Thursday, January 17, 2013

The Death of Reason, II: The Plot Thickens


It’s probably appropriate that this short series on the mysterious death of reason started off with a brief discussion of a mystery novel, The Daughter of Time, by “Josephine Tey.”  We had re-read the book on a recent weekend simply because we were hunting for something in our library that wouldn’t take too much thought, and it fell off the shelf at our feet.


Wrote a satire on Richard III they thought was history.
Anyway, within 48 hours of reading about how, if people would just think, they’d realize that Richard III couldn’t possibly have done it (at least according to the fictional Inspector Grant of the even more fictional Not New Scotland Yard), the homily at mass on New Year’s Day raised a similar issue.  When talking to the priest afterwards, he made the same comment: that people have forgotten (or never learned) how to reason.  (Coincidentally, this was in the Cathedral of Saint Thomas More, cf. yesterday’s posting.)

But wait!  Not only is there More, there’s more!  (Hey.  He started it.  When Sir Thomas resigned his office under Henry VIII, he said, “The Lord Chancellor is no More.”)

A few days later we received a copy of Venerable Fulton J. Sheen’s first published book, God and Intelligence (1925), which includes an introduction by G. K. Chesterton — yes, that G. K. Chesterton.

You’re probably ’way ahead of me by now, but can you guess what one of Sheen’s main points in the book is (echoed by Chesterton in his intro)?  Yup.  You got it.  People have forgotten how to use reason.  They tend to substitute faith in whatever they decided they want to believe for what Pope Pius XII called the force of natural reason.

Wrote common sense others turned into nonsense.
So we did a quick re-read of Chesterton’s 1933 biographical sketch of Saint Thomas Aquinas (“The Original Deep Fat Friar”) . . . and realized that he made many of the same points in The Dumb Ox that he and Sheen had raised eight years earlier in God and Intelligence.  Chesterton even made some of the same arguments and named some of the same names.

We probably can’t prove anything.  We’ll leave that to fictional detectives who work for a Scotland Yard that never existed.  We can, however, have a sneaking suspicion that Sheen’s work may have inspired Chesterton to have a go at correcting or countering what Pius XII would identify as the greatest danger to Catholic doctrine in the world.  This is the misuse and redefinition of the natural law, and the descent into pure moral relativism, the basis for political totalitarianism.

Pius XII did this in Humani Generis in 1950 . . . the same year The Daughter of Time was published.  (Coincidence?  We think not.)

A short time after New Year’s, we had lunch with a professor of medieval philosophy.  Guess what one of the topics was.  That’s right, the inability of people to use reason.

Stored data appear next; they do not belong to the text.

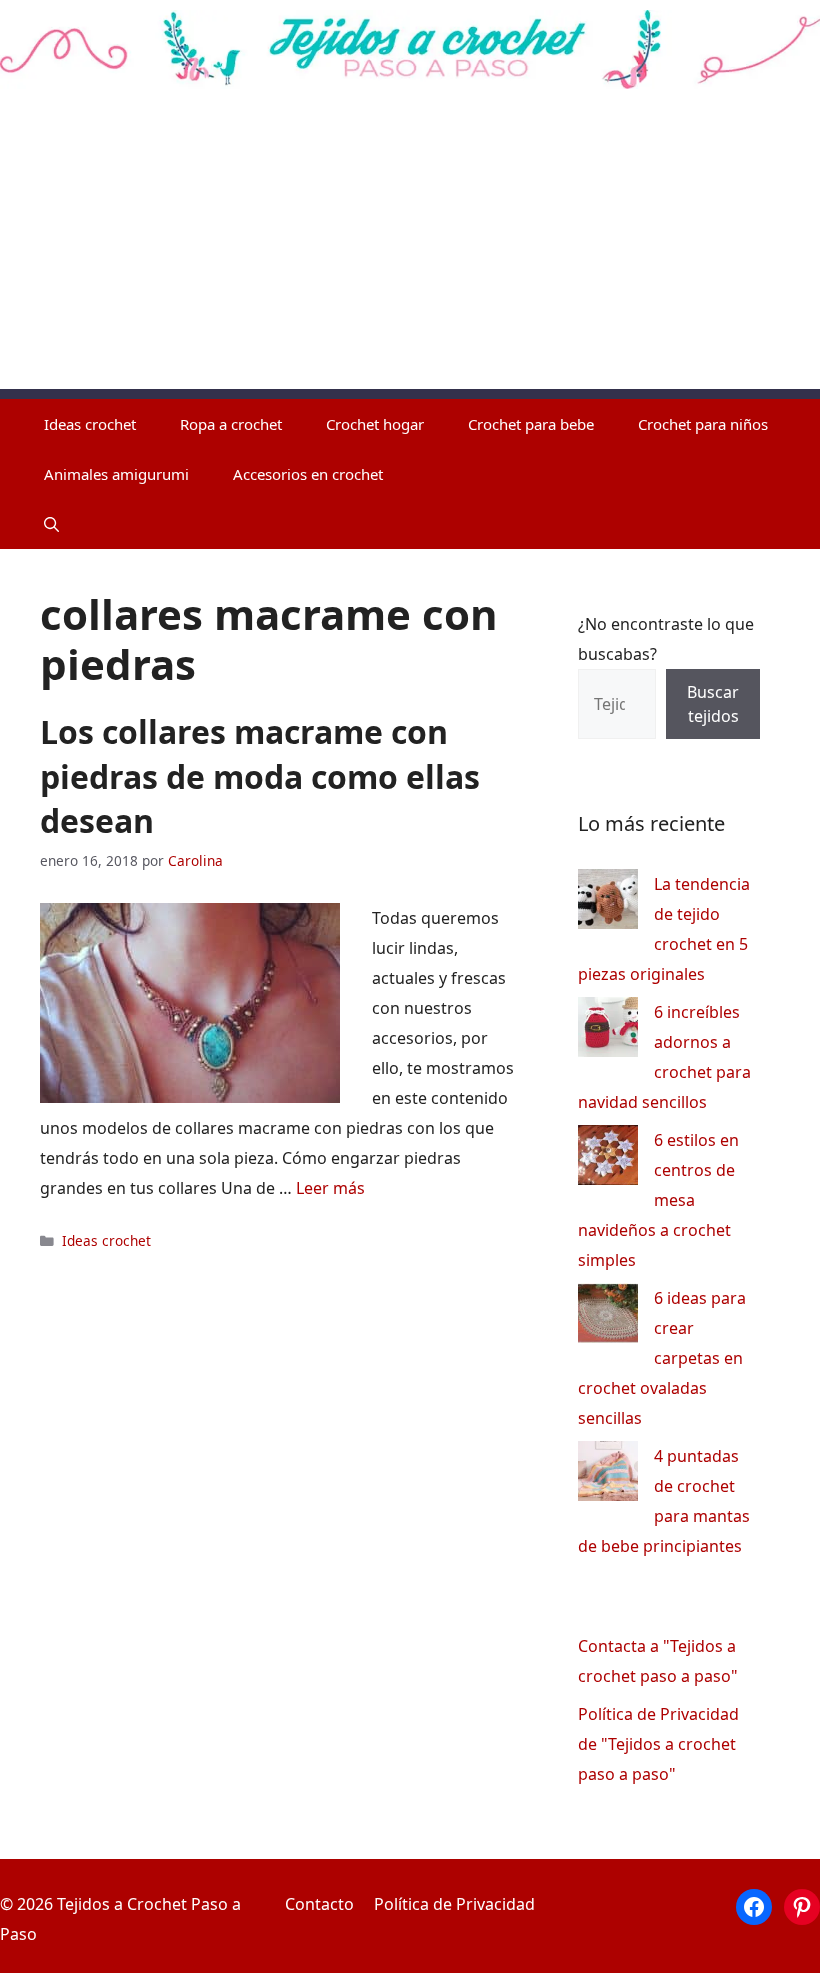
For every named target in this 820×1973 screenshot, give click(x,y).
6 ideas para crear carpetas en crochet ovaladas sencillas (662, 1358)
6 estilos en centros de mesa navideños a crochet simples (658, 1200)
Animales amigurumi (116, 474)
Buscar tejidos (713, 704)
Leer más (330, 1188)
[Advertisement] (410, 249)
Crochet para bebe (531, 424)
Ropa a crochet (231, 424)
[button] (51, 524)
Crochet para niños (703, 424)
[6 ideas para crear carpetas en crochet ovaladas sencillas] (608, 1317)
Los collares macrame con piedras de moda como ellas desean (260, 776)
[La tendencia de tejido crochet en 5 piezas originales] (608, 903)
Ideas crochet (90, 424)
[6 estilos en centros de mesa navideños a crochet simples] (608, 1159)
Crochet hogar (375, 424)
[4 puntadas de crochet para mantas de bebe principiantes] (608, 1475)
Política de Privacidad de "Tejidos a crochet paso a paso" (658, 1744)
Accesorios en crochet (308, 474)
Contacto (319, 1904)
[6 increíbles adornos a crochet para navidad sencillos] (608, 1031)
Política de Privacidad (454, 1904)
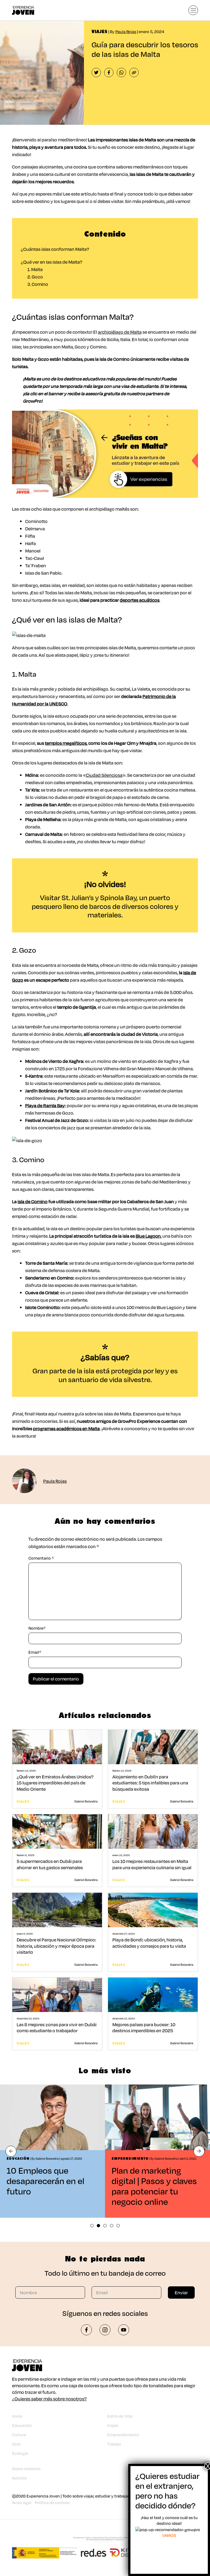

Soon after that, we got a question about a book by John Mueller, Redeeming Economics, and posted some thoughts about the argument as described by the questioner and on the publisher’s website.  As there seemed to be a couple of logical flaws in the book’s argument as described — and because the book costs nearly $30 — we decided not to read it, but assume that the item performs as advertised.

Given the book’s description, it would (to quote Dorothy Parker) not be tossed aside lightly, but thrown with great force.  There was no compelling reason to read it, much less spend actual cash money on the thing.  Why, after all, would you purchase a product that, if accurately described, you neither want nor need?

The specific question was whether we had ever reviewed Mueller’s book.  We answered, “no,” and gave our reasons why we didn’t feel compelled to do so.  This seemed reasonable to us.  Someone asks you whether you’ve tried Yuck Foods new chocolate bacon sheep dip.  You respond that you’re allergic to chocolate, have problems with cholesterol, don’t care for Yuck Foods’ products, and the combination sounds, uh, “bad,” or at least less than tasty.

That should be enough for most people . . . but not this bunch.  A few more joined in (the posting that mentioned the reasons for not wanting to review Mueller’s book is rapidly becoming our most, uh, “popular” posting), asserting that the reasons for not wanting to review Mueller’s book are, in reality, a review of Mueller’s book, and we should not make judgments of any kind until we have actually read Mueller’s book . . . and then proceeded to make it even less inviting by describing even more flaws in the thing.

Uh, huh.  For one thing, if you want us to review a book, the least you can do it provide us with the book, not just make demands and start tasking us — or spending our money for us.  For another, we don’t have to try murder, drug addiction, pornography, death by hanging, Star Trek V or four more years of wildly irresponsible government spending to know we don’t want to.  “You didn’t give it a chance” is not a valid reason.  There are some things to which you don’t give a chance.

Like being forced to review books that, assuming they are accurately described, go directly counter to reason.

It’s just not reasonable.

Note: Since writing the above, we did, in fact, read Mueller's book, and found it much worse than described.  On the second page of text it redefines the human person, and it's downhill from there.  Redeeming Economics is more of a handbook for eternal economic damnation.